LIST OF TASKS:
1. In the passage about J-1 workers, what are the State Department-designated job placement agencies called?
2. From the passage about J-1 workers, list everything sponsors and recruiters are said to promise or show prospective workers.
3. Continue the passage about J-1 workers past its final sentence.

SELECTED PASSAGE:
================

The report offers detailed recommendations to return the program to its original mission and provide safeguards for J-1 workers as well as U.S. workers.

Workers deceived, exploited
Many of the exploited workers are college students in the J-1 Summer Work Travel Program. Others come to the United States to train in their career field as part of the J-1 Trainee and Intern Program. These two J-1 visa categories account for more than 130,000 foreign workers arriving in the U.S. each year as part of the wider J-1 program.

Prospective J-1 visitors connect with State Department-designated job placement agencies – called sponsors – that charge them hundreds or thousands of dollars to be placed in jobs with U.S. employers. The sponsors’ overseas partners, who recruit and screen prospective visitors, also charge fees, sometimes exorbitant, for their services.

Sponsors and recruiters promise the opportunity of a lifetime to these workers – a chance to live and work in the United States while learning about American culture and improving their English. They promise good wages and show photos of attractive jobsites and housing. They also have a financial incentive to make the jobs seem as attractive as possible. The fees that foreign recruiters and sponsors charge students are completely unregulated, and J-1 students often borrow money to pay them.

================

SUPPLIED INFORMATION:
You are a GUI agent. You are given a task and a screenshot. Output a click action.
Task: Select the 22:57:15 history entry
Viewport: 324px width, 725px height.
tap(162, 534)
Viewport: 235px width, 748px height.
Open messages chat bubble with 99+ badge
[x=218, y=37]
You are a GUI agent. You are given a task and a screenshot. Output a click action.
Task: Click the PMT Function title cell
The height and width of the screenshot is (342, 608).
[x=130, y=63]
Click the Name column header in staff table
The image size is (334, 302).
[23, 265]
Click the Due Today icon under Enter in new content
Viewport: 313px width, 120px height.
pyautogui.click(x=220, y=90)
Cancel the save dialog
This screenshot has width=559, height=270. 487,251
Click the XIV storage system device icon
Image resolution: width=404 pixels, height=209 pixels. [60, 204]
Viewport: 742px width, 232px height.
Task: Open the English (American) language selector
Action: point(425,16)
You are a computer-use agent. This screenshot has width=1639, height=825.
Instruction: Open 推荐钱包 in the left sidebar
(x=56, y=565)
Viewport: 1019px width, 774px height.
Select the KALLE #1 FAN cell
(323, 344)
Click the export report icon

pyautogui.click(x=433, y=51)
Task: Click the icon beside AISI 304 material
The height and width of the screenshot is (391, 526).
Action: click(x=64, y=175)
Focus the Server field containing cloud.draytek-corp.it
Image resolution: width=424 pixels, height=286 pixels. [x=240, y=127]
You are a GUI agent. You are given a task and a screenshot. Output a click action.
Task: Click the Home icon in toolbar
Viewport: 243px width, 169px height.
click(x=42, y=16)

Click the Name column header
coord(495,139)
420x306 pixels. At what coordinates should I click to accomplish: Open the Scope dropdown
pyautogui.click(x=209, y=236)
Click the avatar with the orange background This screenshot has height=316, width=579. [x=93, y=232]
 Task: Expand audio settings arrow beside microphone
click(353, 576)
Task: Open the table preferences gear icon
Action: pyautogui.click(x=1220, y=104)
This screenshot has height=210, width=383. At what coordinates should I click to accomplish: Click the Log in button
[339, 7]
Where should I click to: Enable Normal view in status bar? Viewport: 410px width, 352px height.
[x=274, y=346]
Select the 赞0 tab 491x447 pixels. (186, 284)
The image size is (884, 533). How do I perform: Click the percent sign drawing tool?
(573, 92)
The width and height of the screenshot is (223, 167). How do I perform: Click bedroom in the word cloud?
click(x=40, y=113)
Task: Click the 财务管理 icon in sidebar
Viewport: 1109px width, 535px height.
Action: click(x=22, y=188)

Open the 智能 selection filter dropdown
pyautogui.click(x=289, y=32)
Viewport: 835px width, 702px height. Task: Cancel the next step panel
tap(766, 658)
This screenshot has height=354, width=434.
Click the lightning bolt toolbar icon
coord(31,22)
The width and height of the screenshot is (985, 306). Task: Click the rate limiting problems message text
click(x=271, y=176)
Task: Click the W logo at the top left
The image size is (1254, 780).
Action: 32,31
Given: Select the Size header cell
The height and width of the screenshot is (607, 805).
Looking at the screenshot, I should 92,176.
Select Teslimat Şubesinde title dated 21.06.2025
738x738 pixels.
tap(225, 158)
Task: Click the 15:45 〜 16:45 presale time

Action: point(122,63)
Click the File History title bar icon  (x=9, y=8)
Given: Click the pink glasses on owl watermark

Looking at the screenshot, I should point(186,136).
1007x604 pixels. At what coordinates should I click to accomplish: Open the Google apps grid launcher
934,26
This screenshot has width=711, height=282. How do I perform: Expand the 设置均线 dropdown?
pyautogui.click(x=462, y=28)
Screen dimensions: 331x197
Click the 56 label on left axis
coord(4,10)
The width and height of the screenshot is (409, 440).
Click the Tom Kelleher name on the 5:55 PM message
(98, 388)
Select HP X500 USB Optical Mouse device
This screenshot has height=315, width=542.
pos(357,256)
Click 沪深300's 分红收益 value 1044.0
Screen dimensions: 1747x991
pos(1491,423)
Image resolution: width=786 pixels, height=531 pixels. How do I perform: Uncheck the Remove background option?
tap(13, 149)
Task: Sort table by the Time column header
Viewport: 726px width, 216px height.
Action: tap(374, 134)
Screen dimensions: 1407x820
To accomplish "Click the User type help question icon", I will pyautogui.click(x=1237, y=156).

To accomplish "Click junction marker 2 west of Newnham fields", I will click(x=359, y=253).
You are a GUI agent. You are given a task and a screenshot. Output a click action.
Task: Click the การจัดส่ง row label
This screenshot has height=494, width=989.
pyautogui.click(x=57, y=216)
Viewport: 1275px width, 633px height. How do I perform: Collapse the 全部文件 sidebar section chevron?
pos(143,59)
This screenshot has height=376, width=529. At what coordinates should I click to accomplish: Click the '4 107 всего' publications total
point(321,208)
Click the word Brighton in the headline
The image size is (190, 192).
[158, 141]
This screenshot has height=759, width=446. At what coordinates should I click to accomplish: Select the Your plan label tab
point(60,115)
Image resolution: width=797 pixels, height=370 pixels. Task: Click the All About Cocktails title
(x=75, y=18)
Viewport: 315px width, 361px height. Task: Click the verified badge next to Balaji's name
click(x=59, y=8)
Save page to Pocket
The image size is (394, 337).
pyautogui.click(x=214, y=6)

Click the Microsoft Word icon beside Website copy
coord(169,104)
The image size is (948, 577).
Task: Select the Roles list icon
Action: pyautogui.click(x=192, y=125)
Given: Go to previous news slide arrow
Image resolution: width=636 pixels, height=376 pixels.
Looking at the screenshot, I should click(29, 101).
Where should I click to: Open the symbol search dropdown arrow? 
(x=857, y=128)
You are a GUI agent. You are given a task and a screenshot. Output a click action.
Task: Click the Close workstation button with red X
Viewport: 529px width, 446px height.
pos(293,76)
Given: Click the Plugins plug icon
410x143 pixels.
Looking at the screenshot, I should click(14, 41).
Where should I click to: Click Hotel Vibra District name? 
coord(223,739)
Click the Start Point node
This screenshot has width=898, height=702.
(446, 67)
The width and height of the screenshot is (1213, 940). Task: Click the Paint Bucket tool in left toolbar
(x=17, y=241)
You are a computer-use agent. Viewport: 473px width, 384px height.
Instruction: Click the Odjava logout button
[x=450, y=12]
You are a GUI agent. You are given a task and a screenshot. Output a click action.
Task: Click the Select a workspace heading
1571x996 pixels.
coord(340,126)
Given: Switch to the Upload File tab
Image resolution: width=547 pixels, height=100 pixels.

================

ANSWERS BY ITEM NUMBER:
1. They are called sponsors.

2.
- The opportunity of a lifetime: a chance to live and work in the United States while learning about American culture and improving their English
- Good wages
- Photos of attractive jobsites and housing

3.
Once in the United States, J-1 workers are placed in low-wage jobs with little chance of repaying the debt they incurred, leaving many with little choice but to continue working under abusive conditions.

They’re people like Lhan Kassemwattan, who traveled from Thailand in 2011 on a J-1 visa to work at a hotel in Orlando, Fla., for a year. She applied to the J-1 Intern and Trainee Program because it promised to provide training and a certificate in hospitality management – a potential boon to her career. She also looked forward to the opportunity to improve her English.

Lhan paid the Thai recruiters and the U.S. sponsor $8,000 to get the job. She borrowed the money from her mother, believing she would be able to pay it back. After all, the recruiter said she would earn $1,000 each month.


Lhan Kassemwattan of Thailand was promised training in hospitality management at a hotel in Orlando. But after paying $8,000 as part of the J-1 Trainee and Intern Program, she spent her entire internship making beds and cleaning toilets--and never earned the $1,000 per month she expected. Photo by Aaron Ansarov

After arriving in the United States, however, the employer told her and the other J-1 students that the jobs were not yet available. Lhan and the others had to borrow more money from their families to pay rent and buy food in the meantime.

After a month, the hotel placed Lhan in housekeeping. The workers repeatedly asked about switching to positions promised by the training plan, but the hotel never took them out of housekeeping. Lhan spent her entire internship making beds and cleaning toilets. She never made the $1,000 per month she was promised.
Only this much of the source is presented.